La piaga della prostituzione, anche minorile, in Thailandia è stato l’argomento al centro dell’omelia di papa Francesco, che si trova in viaggio nel Paese. "Penso in particolar modo a quei bambini, bambine e donne esposti alla prostituzione e alla tratta, sfigurati nella loro dignità più autentica", ha detto papa Bergoglio nell'omelia della messa celebrata allo Stadio nazionale di Bangkok davanti a circa 60000 fedeli. E poi ha parlato di "quei giovani schiavi della droga e del non-senso che finisce per oscurare il loro sguardo e bruciare i loro sogni”, ai migranti “spogliati delle loro case e delle loro famiglie". E poi ai tanti altri che "possono sentirsi dimenticati, orfani, abbandonati". E ancora "ai pescatori sfruttati, ai mendicanti ignorati". Tutti questi, ha sottolineato papa Francesco, "fanno parte della nostra famiglia, sono nostre madri e nostri fratelli". Da qui l’appello del Papa: a non privare "le nostre comunità dei loro volti, delle loro piaghe, dei loro sorrisi, delle loro vite" e a non privare "le loro piaghe e le loro ferite dell’unzione misericordiosa dell’amore di Dio".

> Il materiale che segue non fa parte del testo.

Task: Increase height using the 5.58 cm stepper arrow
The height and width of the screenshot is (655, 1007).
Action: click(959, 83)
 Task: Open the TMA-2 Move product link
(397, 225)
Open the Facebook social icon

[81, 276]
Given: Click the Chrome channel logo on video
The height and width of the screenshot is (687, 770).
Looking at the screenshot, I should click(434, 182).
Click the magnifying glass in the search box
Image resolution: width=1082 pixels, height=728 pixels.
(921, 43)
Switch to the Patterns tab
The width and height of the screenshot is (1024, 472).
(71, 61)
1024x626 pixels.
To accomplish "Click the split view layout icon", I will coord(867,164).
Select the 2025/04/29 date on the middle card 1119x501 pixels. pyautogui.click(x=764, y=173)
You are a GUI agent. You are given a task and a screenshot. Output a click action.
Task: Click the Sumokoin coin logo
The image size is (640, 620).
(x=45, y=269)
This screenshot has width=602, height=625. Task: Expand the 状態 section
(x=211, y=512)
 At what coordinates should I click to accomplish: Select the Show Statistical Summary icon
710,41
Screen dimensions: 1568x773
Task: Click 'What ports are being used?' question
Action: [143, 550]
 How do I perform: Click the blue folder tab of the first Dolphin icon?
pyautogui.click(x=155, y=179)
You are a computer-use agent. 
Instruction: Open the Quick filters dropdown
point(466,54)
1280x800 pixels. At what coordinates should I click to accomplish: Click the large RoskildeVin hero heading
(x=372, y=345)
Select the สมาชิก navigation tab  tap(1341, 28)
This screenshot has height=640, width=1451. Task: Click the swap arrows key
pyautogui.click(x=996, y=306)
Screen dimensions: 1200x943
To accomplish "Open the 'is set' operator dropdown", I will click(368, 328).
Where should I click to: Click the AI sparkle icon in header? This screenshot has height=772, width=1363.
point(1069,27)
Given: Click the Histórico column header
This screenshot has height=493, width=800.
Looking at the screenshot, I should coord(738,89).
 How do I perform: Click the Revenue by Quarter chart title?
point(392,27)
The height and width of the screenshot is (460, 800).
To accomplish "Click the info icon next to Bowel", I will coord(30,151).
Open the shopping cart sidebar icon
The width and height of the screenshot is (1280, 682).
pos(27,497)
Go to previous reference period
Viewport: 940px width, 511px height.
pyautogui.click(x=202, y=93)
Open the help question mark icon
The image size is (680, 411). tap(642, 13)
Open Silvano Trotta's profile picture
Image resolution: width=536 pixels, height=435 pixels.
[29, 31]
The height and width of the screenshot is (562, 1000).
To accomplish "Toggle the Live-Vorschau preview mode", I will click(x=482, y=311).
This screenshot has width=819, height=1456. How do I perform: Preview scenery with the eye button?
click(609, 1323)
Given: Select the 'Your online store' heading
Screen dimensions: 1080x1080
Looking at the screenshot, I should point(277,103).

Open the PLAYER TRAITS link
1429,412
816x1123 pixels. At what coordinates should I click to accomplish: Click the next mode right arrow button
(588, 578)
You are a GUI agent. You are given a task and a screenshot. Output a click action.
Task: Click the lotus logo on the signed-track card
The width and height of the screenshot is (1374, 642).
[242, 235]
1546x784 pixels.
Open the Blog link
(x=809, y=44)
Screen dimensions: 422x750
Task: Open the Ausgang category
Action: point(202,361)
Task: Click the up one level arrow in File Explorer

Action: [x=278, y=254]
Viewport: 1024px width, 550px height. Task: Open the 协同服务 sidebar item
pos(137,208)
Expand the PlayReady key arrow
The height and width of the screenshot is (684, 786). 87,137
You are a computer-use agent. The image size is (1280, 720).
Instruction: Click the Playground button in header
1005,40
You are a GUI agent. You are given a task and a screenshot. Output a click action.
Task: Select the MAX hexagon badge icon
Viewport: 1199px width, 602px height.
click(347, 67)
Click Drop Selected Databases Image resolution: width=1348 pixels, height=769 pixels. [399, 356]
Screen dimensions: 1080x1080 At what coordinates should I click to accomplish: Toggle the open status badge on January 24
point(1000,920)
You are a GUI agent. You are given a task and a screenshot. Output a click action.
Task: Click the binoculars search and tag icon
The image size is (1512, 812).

La piaga della prostituzione minorile in Thailandia – Secondo i dati forniti dalla Commissione nazionale per le donne (la Thai National Commission for Women) il numero totale di prostitute minori di 18 anni in Thailandia è stimabile fra le 30mila e le 35mila unità. Il Papa ha parlato della piaga della prostituzione anche ai leader politici della Thailandia. “Penso a quelle donne e a quei bambini del nostro tempo che sono particolarmente feriti, violentati ed esposti ad ogni forma di sfruttamento, schiavitù, violenza e abuso", aveva detto prima della messa aggiungendo: "Esprimo la mia riconoscenza al governo tailandese per i suoi sforzi volti ad estirpare questo flagello, come pure a tutte le persone e le organizzazioni che lavorano instancabilmente per sradicare questo male e offrire un percorso di dignità".